So, the various things that we talked about a lot in our classes, as you can see here, you know, we talked about motors, pumps, blowers, that type of thing, control systems, PLC, VFDs, everything you can see emergency generators. And then we have individual classes for each of these. But this course, we talk about this stuff in general, and we... I most of the exercises that I have a generic, commonly common problems that you would see of these and then, of course, how to have approach it from a very systematic point of view.
So in our troubleshooting class, we talked a lot about the stages of this. And it's more about a mindset than it is anything else. So what it means to investigate the problem and how important it is to develop a concise problem statement. And of course, creating a work environment that no idea is a bad idea. Don't shoot down the guy that may think that have like an idea that might be stupid because you know what? Some of us, it could be something really dumb that why it causes it. Believe me, I've troubleshot enough stuff, where you're like, "Oh, that's what that was, oh." You're kicking yourself because, hey, it was something so simple.
And so, of course, the analysis portion of it is bringing in multiple points of view. And one of the things I like to say if you know something is you've been working on it for two, three days straight, and you still can't figure out why it's broke, ask somebody that knows nothing about it. I used to say, ask an eight-year-old because that's back when my son was eight years old and so I would just ask him, and because they...someone who doesn't know anything about it, will see something that's like...that it's just, like I said, so simple that you would normally miss because you're just so used to seeing it. So that's kind of what the idea is here, you know, entertain multiple points of view. And then again, and then, of course, implementation of this very idea.

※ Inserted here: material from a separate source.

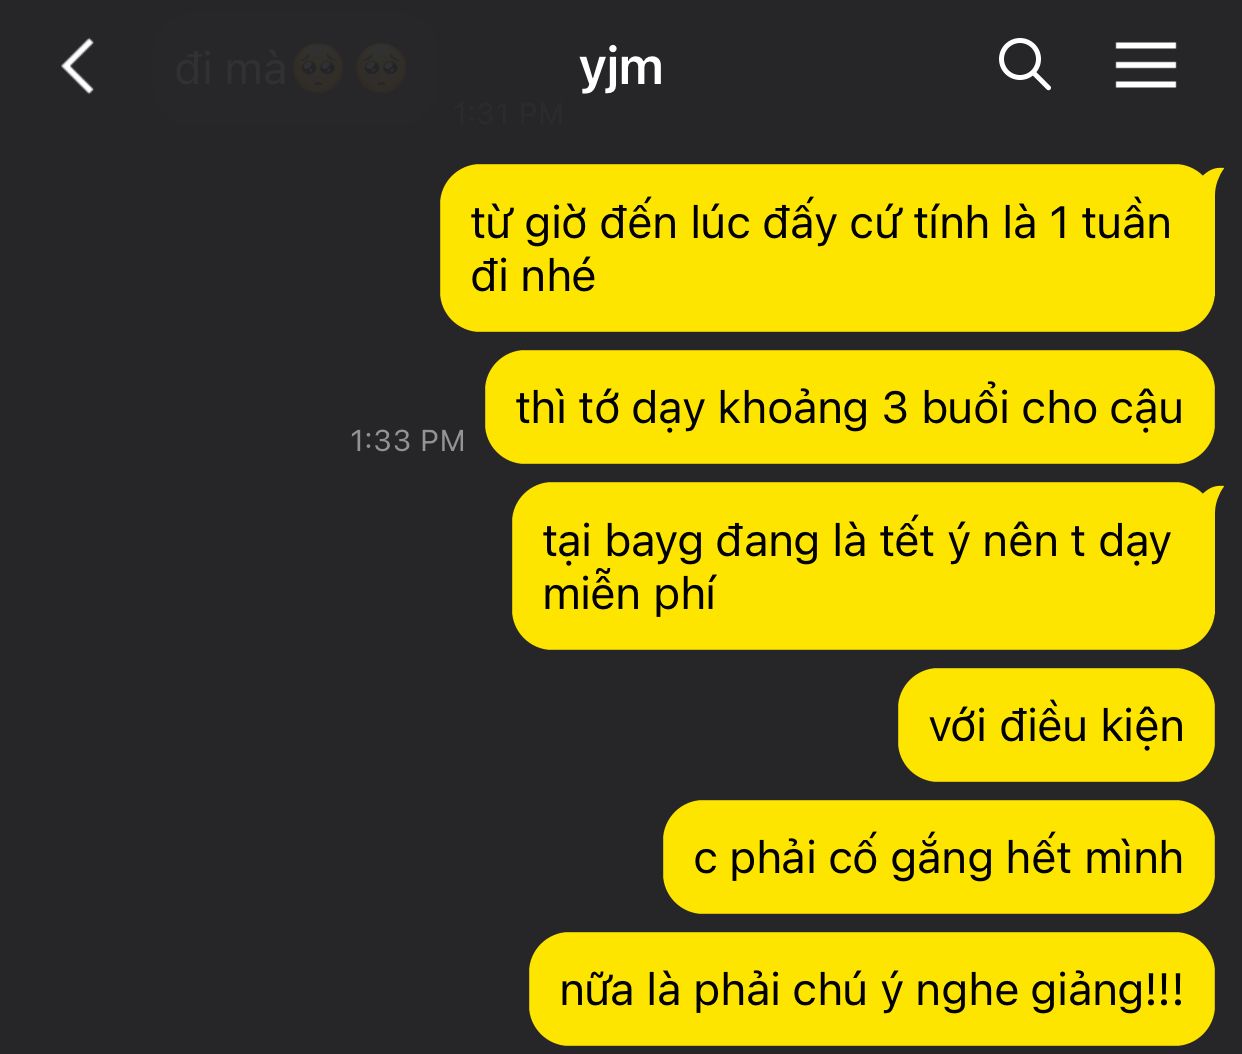Tap the second pleading-face emoji in the faded message
The image size is (1242, 1054).
(382, 69)
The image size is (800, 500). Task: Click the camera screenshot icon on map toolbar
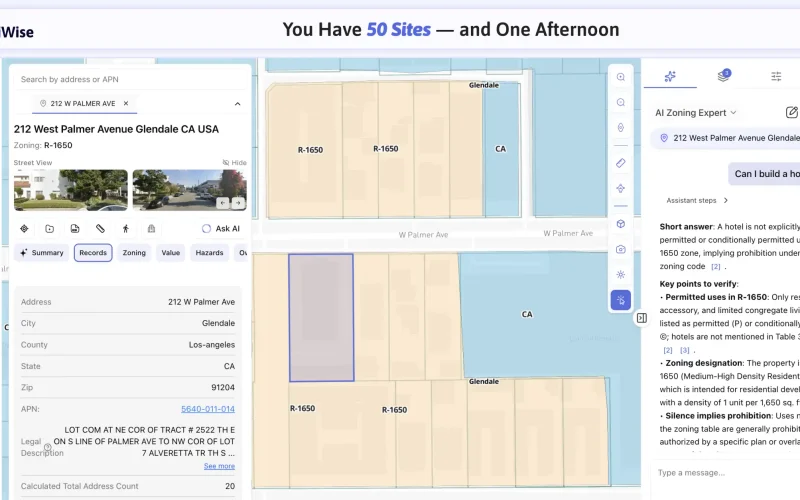coord(621,249)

So yes, we can talk about ideas and how to troubleshoot things. But, a lot of times a good discussion in this also includes how we can implement these various things that we come up with. Meaning that, okay, this is the problem. Let's go through the process and how to fix it. So the last class that I had, for example, I had a lot of motorheads in my class. So we would talk about...one of the examples we talked about was belt maintenance, well, depending on the type of car, depending on how you remove the belt. And so like one of the cars I had before, I had an old Cadillac once and I had to get to the belt tension on that, well, the plan was I had to remove the front end, the grill and the radiator so I can have access to the belt tensioner.

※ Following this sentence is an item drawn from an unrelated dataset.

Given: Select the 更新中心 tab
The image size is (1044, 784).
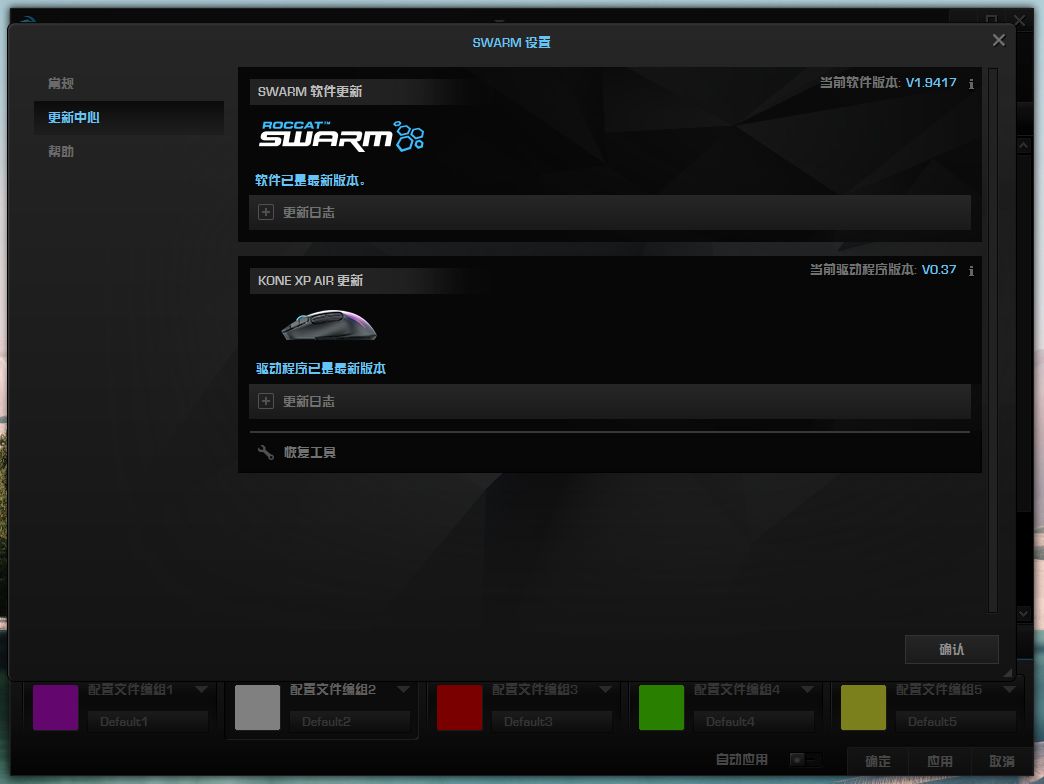Looking at the screenshot, I should coord(74,117).
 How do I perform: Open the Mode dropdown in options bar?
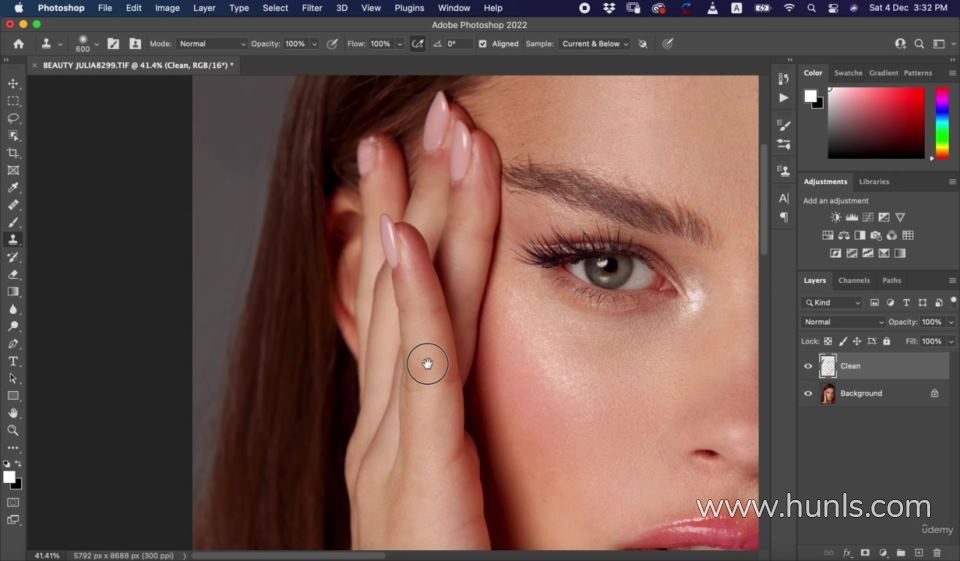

Well, that's part of the process. And so that's kind of the idea. So if you have to ask yourself, well, is this the best way to go now, one guy mentioned, Well, you know, he can take off the splash guarding, real cover so you get a side access to it. And so, and the idea behind this is to have that kind of discussion, bring in multiple levels of experience and to create a plan. Meaning that use the planning portion instead of just what I call Easter egg, where you just randomly replacing parts hoping that you'll get it fixed with no plan in mind of how it's fixing it.
And so, I kind of got ahead here with this, with the whole troubleshooting as a team's kind of I was talking about here, so hypothesize, come up with an idea. So I like to think of myself as a scientific type thinker, is that, in that no idea is a bad idea because if you come up with a quote of a bad idea all you just...alleviate it, that's not possibility, okay, it's not that then let's move on. We understand how this is. But either way, if you don't hypothesize you're going to be discarding it, ignoring it, disregarding it, forgetting it as you can see up here.